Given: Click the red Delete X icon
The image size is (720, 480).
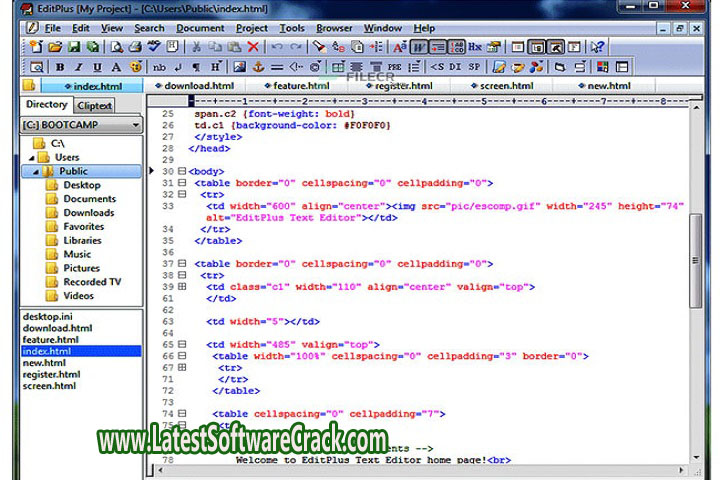Looking at the screenshot, I should pyautogui.click(x=253, y=47).
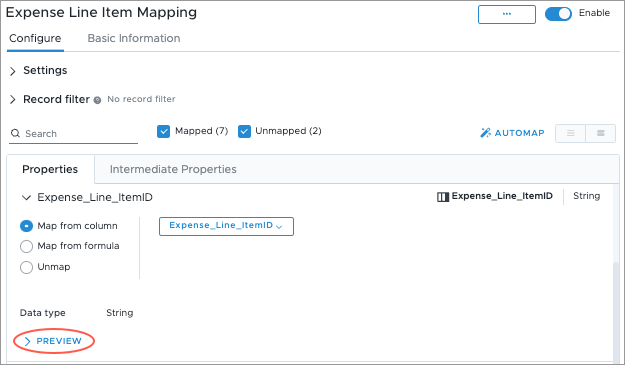
Task: Uncheck the Mapped (7) checkbox
Action: (163, 131)
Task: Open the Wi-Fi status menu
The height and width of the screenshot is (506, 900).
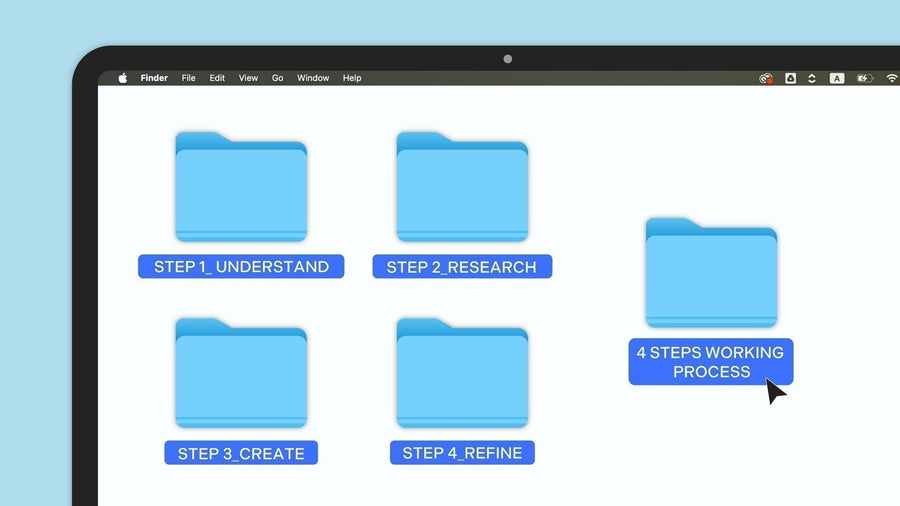Action: click(891, 78)
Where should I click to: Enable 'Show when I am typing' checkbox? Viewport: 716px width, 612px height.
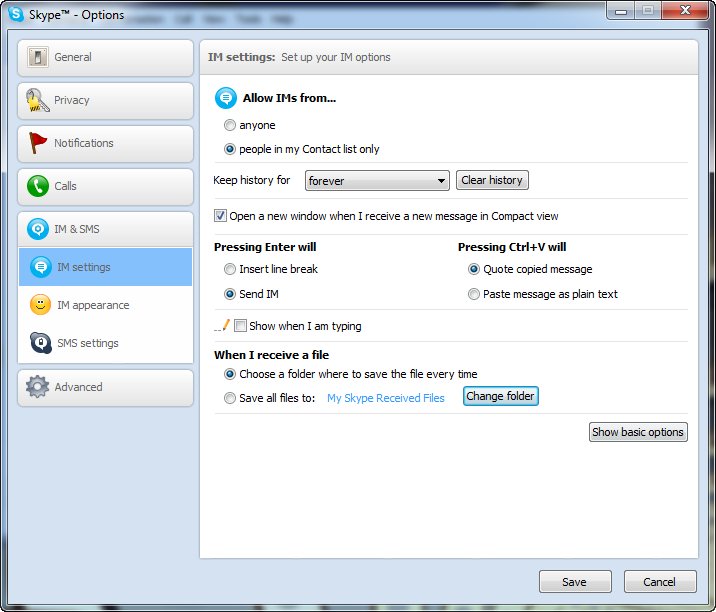(240, 326)
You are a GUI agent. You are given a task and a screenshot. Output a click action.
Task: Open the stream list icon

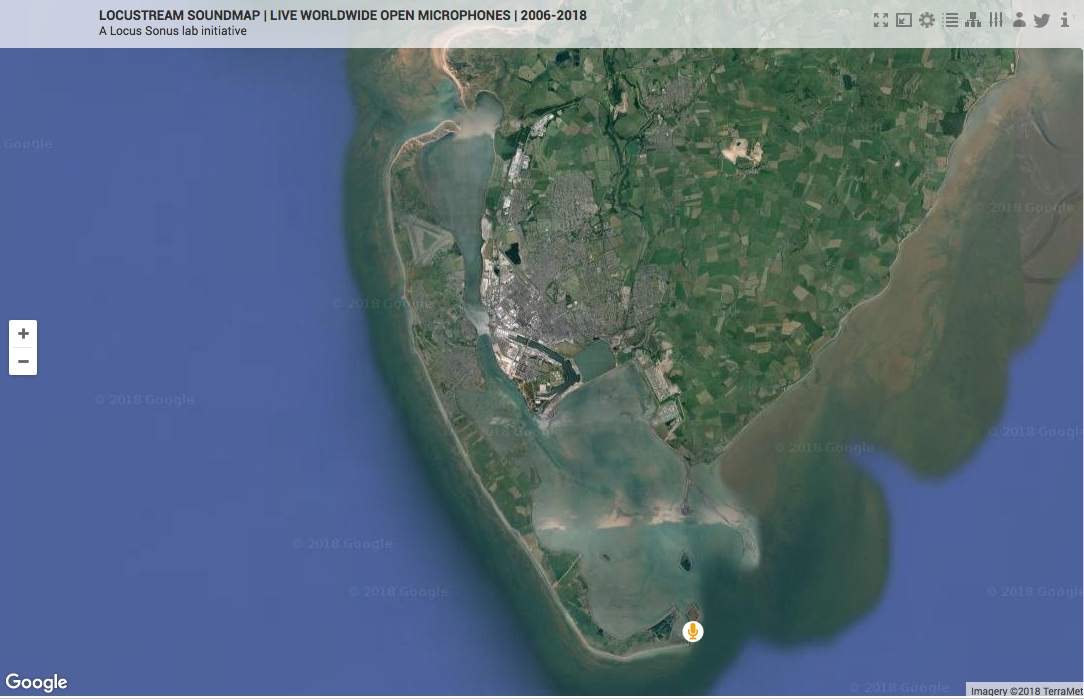950,20
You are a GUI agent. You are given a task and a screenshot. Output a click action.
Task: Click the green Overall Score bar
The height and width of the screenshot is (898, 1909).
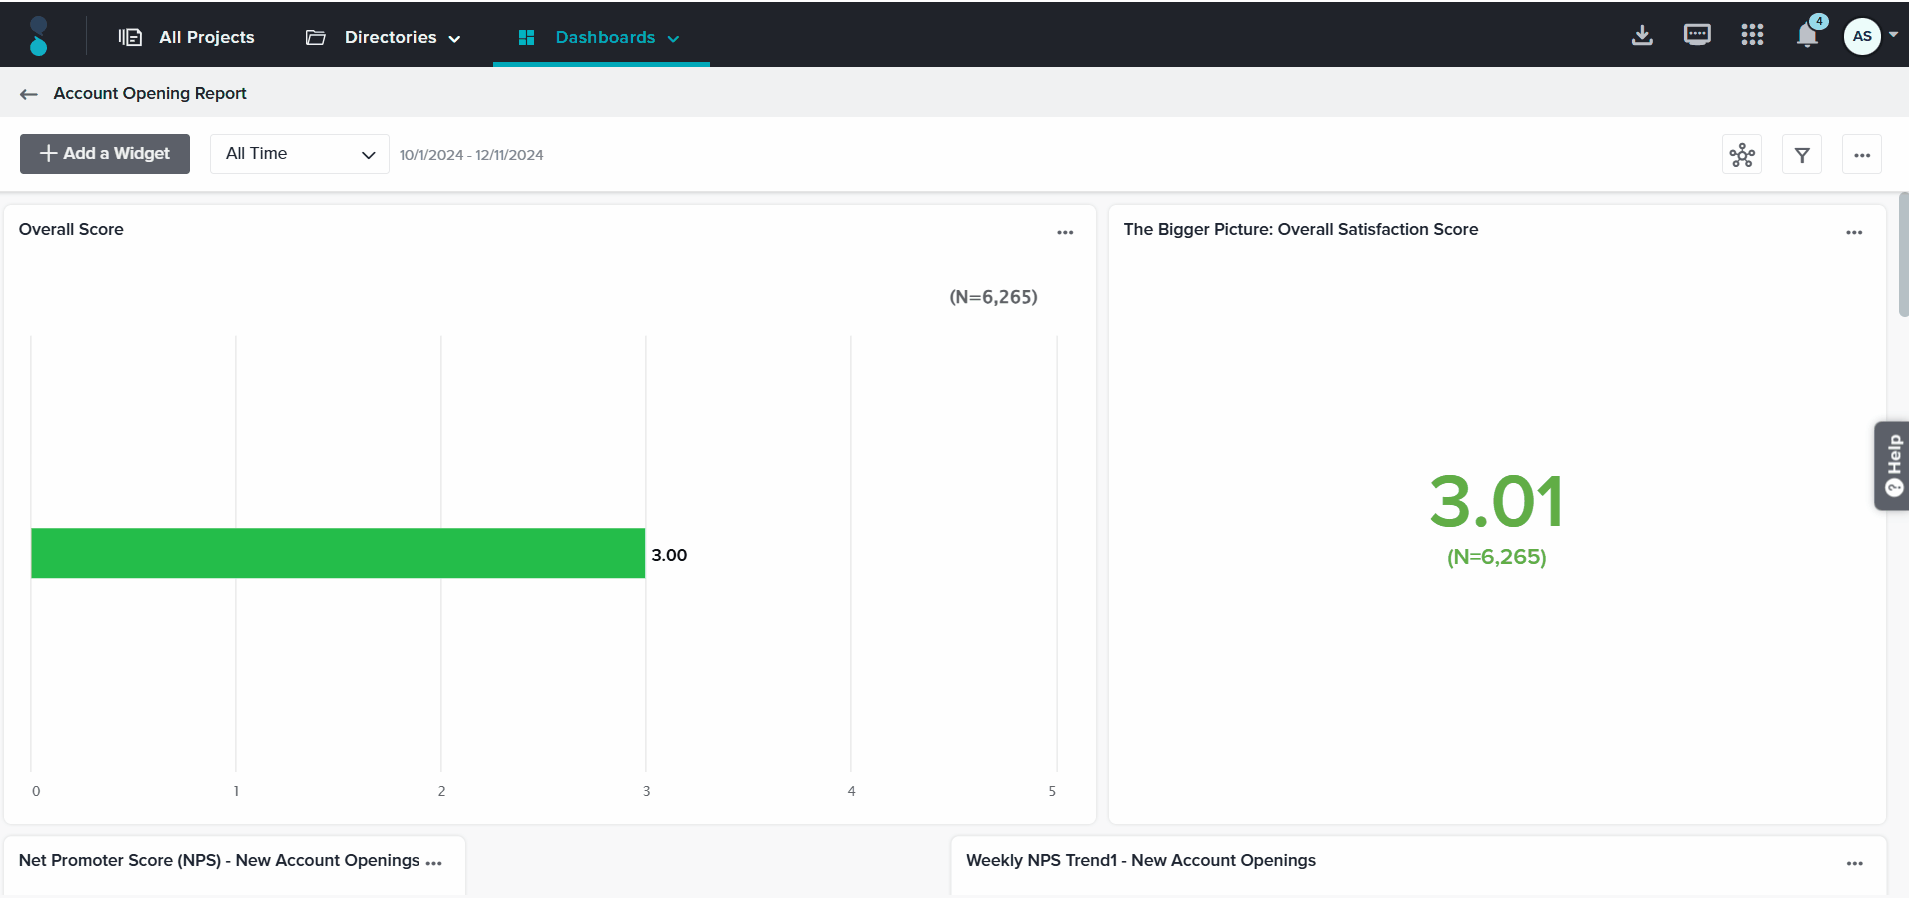point(338,553)
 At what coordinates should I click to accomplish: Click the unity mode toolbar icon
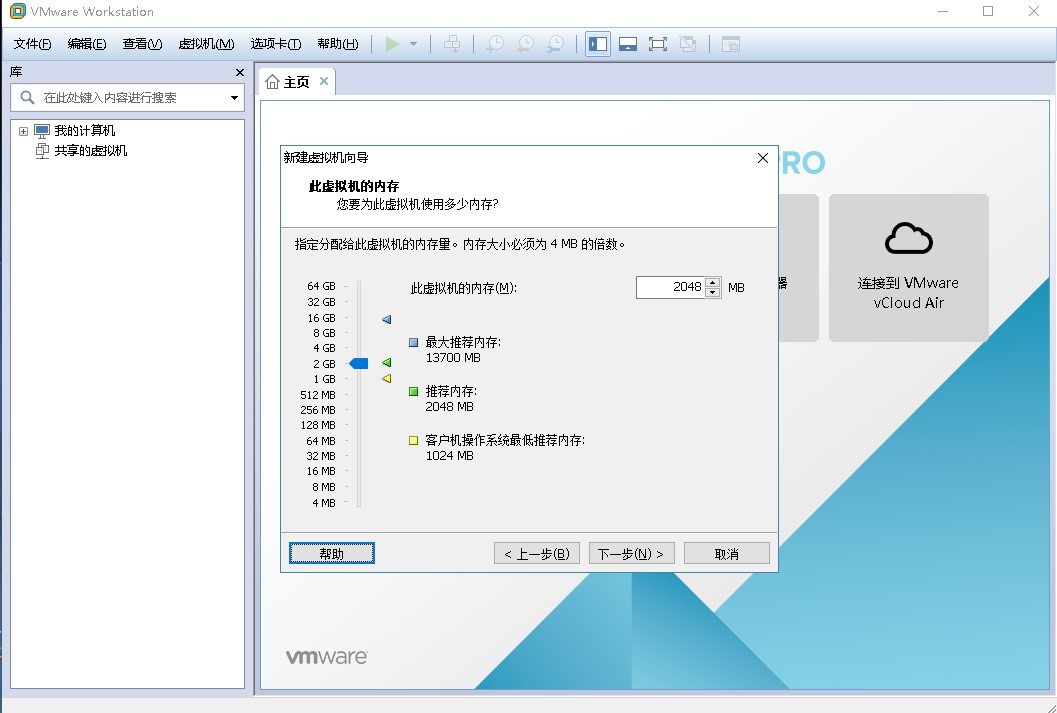coord(688,44)
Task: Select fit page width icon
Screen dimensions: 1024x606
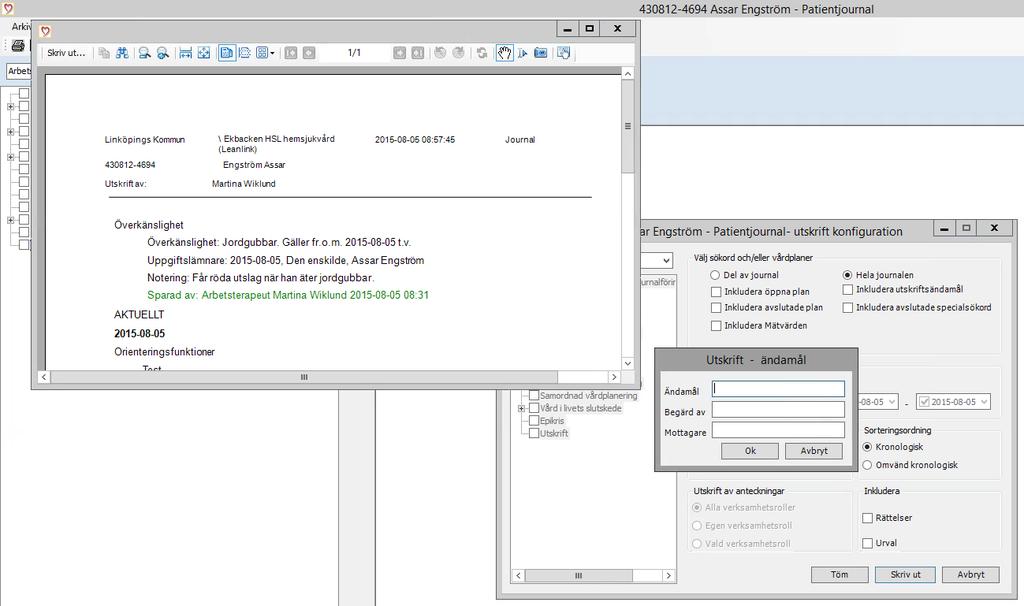Action: [x=185, y=53]
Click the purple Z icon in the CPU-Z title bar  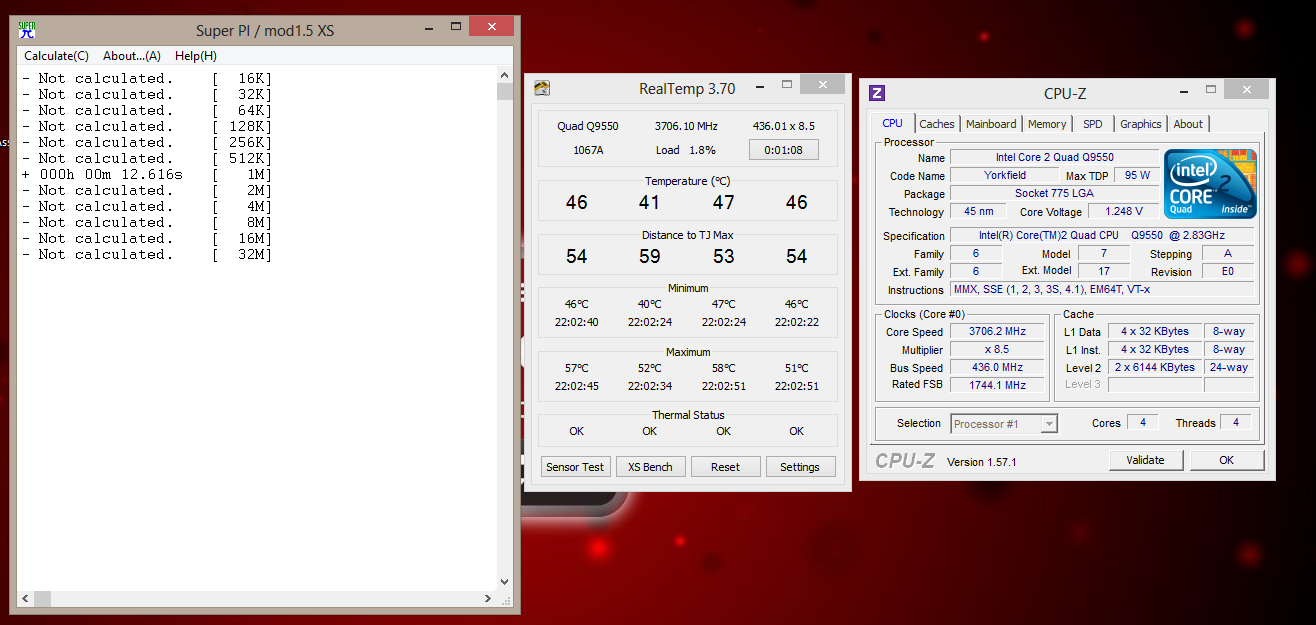[x=877, y=93]
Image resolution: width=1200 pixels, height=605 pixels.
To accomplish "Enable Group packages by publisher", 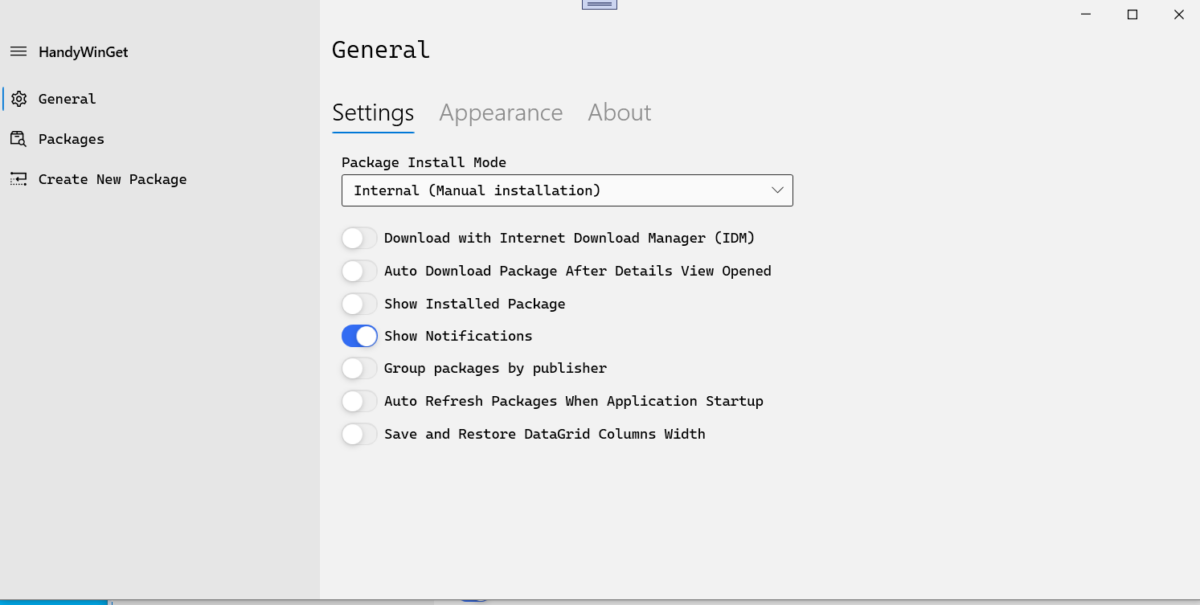I will pyautogui.click(x=359, y=368).
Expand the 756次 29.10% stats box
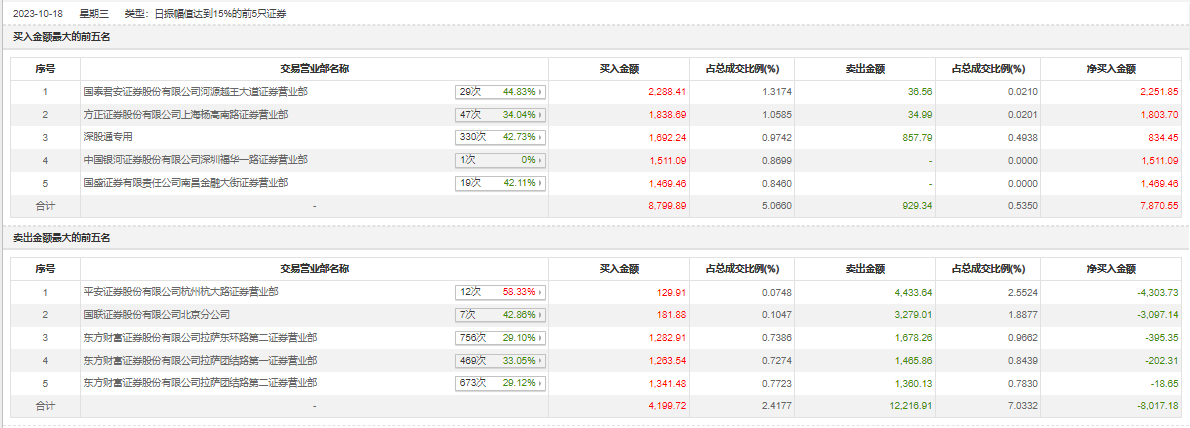This screenshot has height=428, width=1190. tap(499, 338)
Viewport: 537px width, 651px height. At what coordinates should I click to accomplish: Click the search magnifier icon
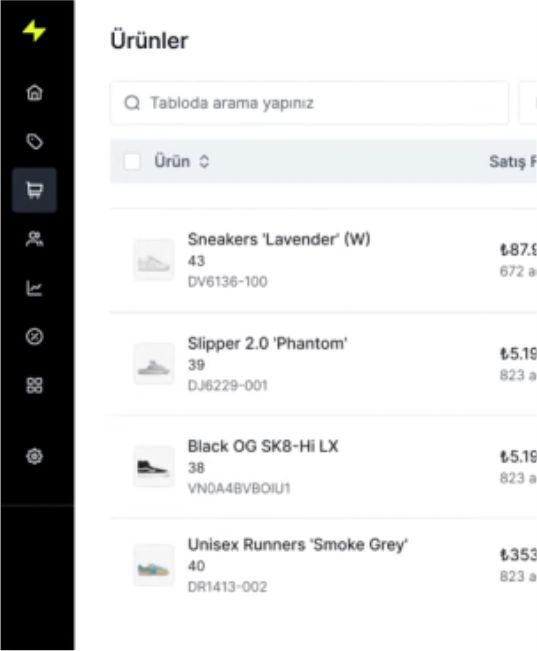tap(132, 103)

■ TASK DETAILS
In the listing above, find the line containing "The image size is (720, 480)." and the line containing "Task: Click the green Overall Score bar". Print those two lines and every line between them exactly, with no pictures.

■ WRITTEN RESPONSE
The image size is (720, 480).
Looking at the screenshot, I should pyautogui.click(x=253, y=47).
Task: Uncheck the Mapped (7) checkbox
Action: (163, 131)
Task: Open the Wi-Fi status menu
The height and width of the screenshot is (506, 900).
Action: click(891, 78)
Where should I click to: Enable 'Show when I am typing' checkbox? Viewport: 716px width, 612px height.
(240, 326)
You are a GUI agent. You are given a task and a screenshot. Output a click action.
Task: Open the stream list icon

950,20
You are a GUI agent. You are given a task and a screenshot. Output a click action.
Task: Click the green Overall Score bar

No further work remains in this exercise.